An Open Letter to APEC Attendees



Published:


photo: thinkstock

Welcome, APEC attendees!

First of all, sorry about the mess. We had all these highway-improvement projects we meant to finish before you got here, but you know how it is. You dig up the asphalt, the utilities are never where anyone said they would be, one thing leads to another and you’re backed up and over budget. So traffic might get a little crazy, especially around what we like to call pau hana time. Philippines, you know what we’re talking about, right? It’s not gonna be Manila-crazy, but, still, keep your limo entourages off the road between 4 and 5:30 p.m. It would help us out. We’d like to get home in time for Five-0.
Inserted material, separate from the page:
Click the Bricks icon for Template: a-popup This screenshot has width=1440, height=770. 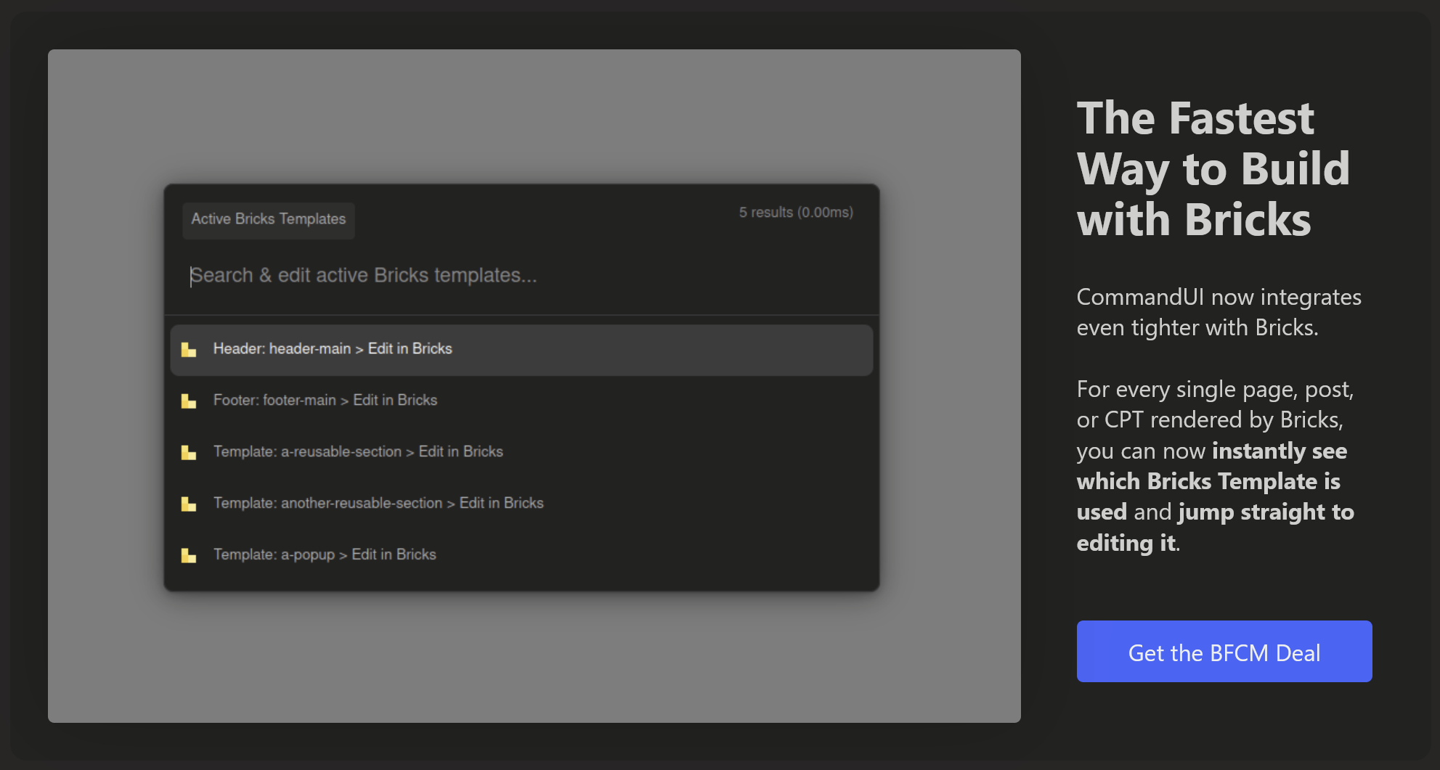coord(189,555)
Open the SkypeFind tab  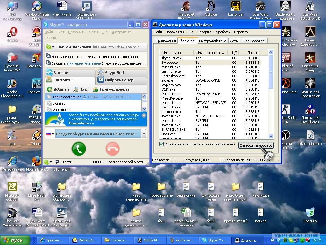tap(121, 73)
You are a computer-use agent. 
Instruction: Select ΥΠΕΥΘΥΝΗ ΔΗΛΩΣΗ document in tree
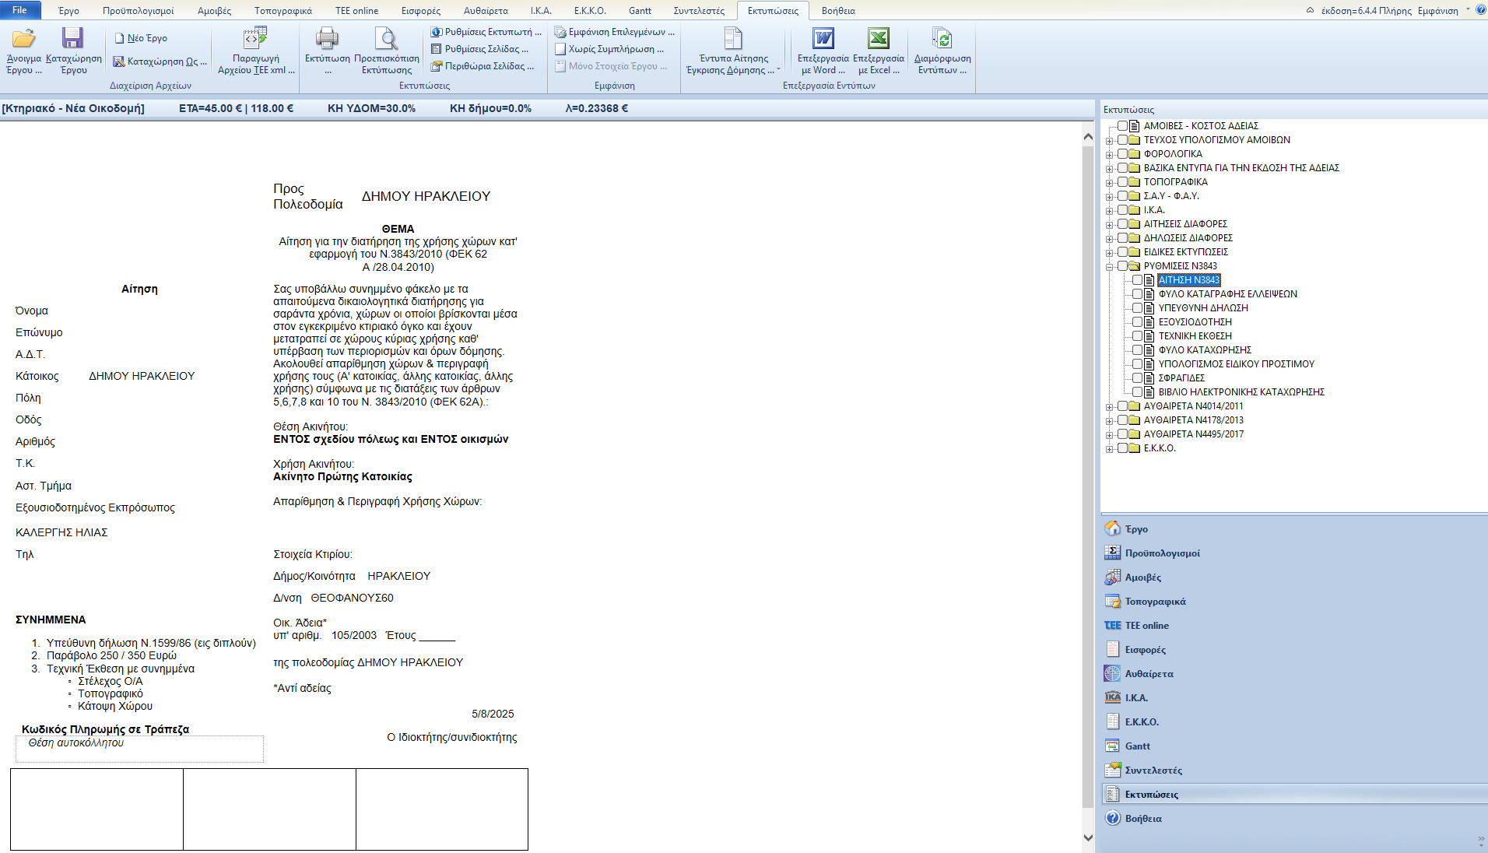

You have a lot of events at the Hawaii Convention Center, and we know that neighborhood well, so, some tips: Skip the boring seminars. Head across the street to Apartment3 in Century Center for some terrific cocktails. There are a lot of dark, stylish booths there, so if you have any secret, er, trade negotiations to negotiate, it’s just the place.

The same area boasts Femme Nu and Club Rock-Za on Kapiolani Boulevard. These strip clubs have staffed up in anticipation of your arrival. No doubt you all have strip joints at home—Thailand, come on, we know you know what we’re talking about!—but what happens at APEC stays at APEC, unless it gets snapped with a cell phone and Tweeted. Nothing we can do about that, that’s just the way it is these days.

We’d like to call your attention to the lack of homeless people in the vicinity. You’ll be glad to know that, to spare you discomfort, local government found a way to make them disappear. No, not like that. Look, China, we don’t care how you do things back home, but when we say disappear, we mean, “made them set up their tents somewhere else for a while before reclaiming our public parks at a later date." They’ll be fine, promise!

Speaking of disenfranchisement, you have got to see Gaye Chan’s exhibit while you’re in town. Chan is a professor of art history and the chair of the University of Hawaii Art Department and she unequivocally opposes APEC, the organization and its meetings. “I unequivocally oppose APEC, the organization and its meetings," says Chan. Her exhibit, Frass," at the Honolulu Academy of Arts, is one of those John Lennon-y “imagine no borders" type of things. Delegates, please do swing by, especially those lifting people out of poverty through free trade, because you just got served!

One more thing: We recommend getting out of Waikiki and seeing the rest of Oahu, or the Neighbor Islands. All of Hawaii is beautiful! Why else would the Tahitians, British, Russians and Americans come all this way to steal it from its original inhabitants? (In your face, British Commonwealth; U.S.A., U.S.A.! We got Hawaii and all you got was Jack on our state flag!)

But seriously, if you do go swimming or hiking, lock your rental cars and motorcades, because someone will totally steal stuff right out of your vehicles.

Enjoy your stay and A-looooooooooooo-ha!